Subí la pesada ventana que sujeté con mi mano derecha
mientras entraba las piernas dentro de la casa, eché una última visual a mis
amigos que desde la acera de enfrente, todos me daban ánimo, pero a ninguno se
le alzaba la voluntad de venir a estar conmigo. Puse la pierna izquierda dentro
de la casa y cuando fui a dar el primer paso, noté algo raro al pisar. Era un pequeño
libro lleno de polvo, soplé y el polvo parecía esparcirse cómo si de algo fantástico se tratase. En la portada
aparecía una iguana subida a un árbol y se titulaba “La selva en Bombay”. Lo
escribió un tal “Chanchanchan” que por la foto que aparecía en la contraportada,
parecía un Chamán.
Con mucho miedo, alcé la voz y pregunté: ¿Hay alguien? Del
miedo que tenía, parecía que me habían contestado, miré hacía todos los lados,
en busca de la dichosa pelota, pero lo único que vi fue un montón de cuadros de
animales colgados en la pared. Uno de los que más me llamó la atención fue un
cuadro de una pantera y un hombre, me supuse que era el hermano de la bruja
anciana. Debajo del cuadro había una poesía, un tanto surrealista, ya que había
en cada metro de pared, un cuadro de Adelardo Covarsí.
Al
animal hay que respetar.
Cuando
se encuentra en libertad
con
alegría debemos comer
con
alegría debemos beber.
Siempre
que la tristeza tú no dejes ver.
Parecía una casa abandonada, en la que imperaba el polvo.
Por fin vi la pelota, que se encontraba debajo de un mueble blanco, que
aguantaba una lámpara de cristal y dos figuras de Lladró, una de un toro y la
otra de una muñeca. Cogí la pelota y salí volando de la casa, y eso que no
tenía alas.

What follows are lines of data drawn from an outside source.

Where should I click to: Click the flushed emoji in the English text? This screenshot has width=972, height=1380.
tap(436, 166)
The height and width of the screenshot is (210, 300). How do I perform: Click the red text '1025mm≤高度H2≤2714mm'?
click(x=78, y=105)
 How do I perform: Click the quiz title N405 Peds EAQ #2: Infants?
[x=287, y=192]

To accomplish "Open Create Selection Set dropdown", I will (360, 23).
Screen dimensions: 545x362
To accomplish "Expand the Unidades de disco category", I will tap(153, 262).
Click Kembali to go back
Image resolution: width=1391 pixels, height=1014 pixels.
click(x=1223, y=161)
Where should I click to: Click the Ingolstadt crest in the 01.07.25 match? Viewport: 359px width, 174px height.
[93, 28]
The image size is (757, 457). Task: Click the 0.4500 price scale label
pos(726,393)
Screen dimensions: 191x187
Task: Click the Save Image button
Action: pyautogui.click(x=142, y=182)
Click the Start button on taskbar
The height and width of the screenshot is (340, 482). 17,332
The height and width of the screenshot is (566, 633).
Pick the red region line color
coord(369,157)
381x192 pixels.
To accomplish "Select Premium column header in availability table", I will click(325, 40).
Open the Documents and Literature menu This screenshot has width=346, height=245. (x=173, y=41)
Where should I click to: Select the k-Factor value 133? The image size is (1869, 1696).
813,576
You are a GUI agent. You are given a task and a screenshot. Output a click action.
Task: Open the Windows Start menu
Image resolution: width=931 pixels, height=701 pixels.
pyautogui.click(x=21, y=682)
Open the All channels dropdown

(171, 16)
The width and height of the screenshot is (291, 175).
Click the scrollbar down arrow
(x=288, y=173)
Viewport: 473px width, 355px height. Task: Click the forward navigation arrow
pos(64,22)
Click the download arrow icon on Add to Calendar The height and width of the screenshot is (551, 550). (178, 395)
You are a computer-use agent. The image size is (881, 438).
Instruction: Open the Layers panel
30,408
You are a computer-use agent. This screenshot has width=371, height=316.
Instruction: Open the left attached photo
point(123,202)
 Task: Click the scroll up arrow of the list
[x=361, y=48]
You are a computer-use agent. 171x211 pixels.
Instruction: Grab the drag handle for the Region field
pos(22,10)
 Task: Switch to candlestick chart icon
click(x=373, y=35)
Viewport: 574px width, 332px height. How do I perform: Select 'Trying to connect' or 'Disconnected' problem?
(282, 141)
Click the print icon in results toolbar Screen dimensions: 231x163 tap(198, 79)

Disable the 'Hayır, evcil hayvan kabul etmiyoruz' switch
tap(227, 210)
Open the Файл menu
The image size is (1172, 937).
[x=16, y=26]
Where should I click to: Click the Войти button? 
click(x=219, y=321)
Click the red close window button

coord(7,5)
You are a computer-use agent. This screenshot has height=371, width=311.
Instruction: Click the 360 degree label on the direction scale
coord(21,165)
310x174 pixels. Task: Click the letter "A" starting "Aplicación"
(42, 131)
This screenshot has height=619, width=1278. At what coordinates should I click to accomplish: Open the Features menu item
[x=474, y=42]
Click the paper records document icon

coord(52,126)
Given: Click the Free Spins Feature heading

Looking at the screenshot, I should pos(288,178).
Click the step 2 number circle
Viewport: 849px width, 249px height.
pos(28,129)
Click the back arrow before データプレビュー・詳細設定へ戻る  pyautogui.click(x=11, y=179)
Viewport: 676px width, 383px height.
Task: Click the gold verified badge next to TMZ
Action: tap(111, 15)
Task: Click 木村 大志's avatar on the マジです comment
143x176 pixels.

Las mariposas revoloteaban aún más activas, cuando llegué a la
acera donde estaban, nada más que sabía decir: “que guapo que guapo”, estaba
alegre por la adrenalina que había soltado, pero a la misma vez había una
sensación dentro de mí que me animaba a volver a entrar en la casa. Pero no iba
a ser hoy, lo tenía claro. Hice el baile del Cowabunga, imitando a “ballenita”
José María. Que, instintivamente, me soltó un cachetón.
Volvíamos a poder jugar, aunque por lo menos no bateamos, yo
seguía dándole vueltas a la cabeza, tenía una visualización de la casa en mi
cabeza, quería descubrir que había y cómo era, pero aún con el susto en el
cuerpo, no podía pensar con claridad.
Me disponía a batear…
Alonso Becerra Salguero, 3º Educación Primaria.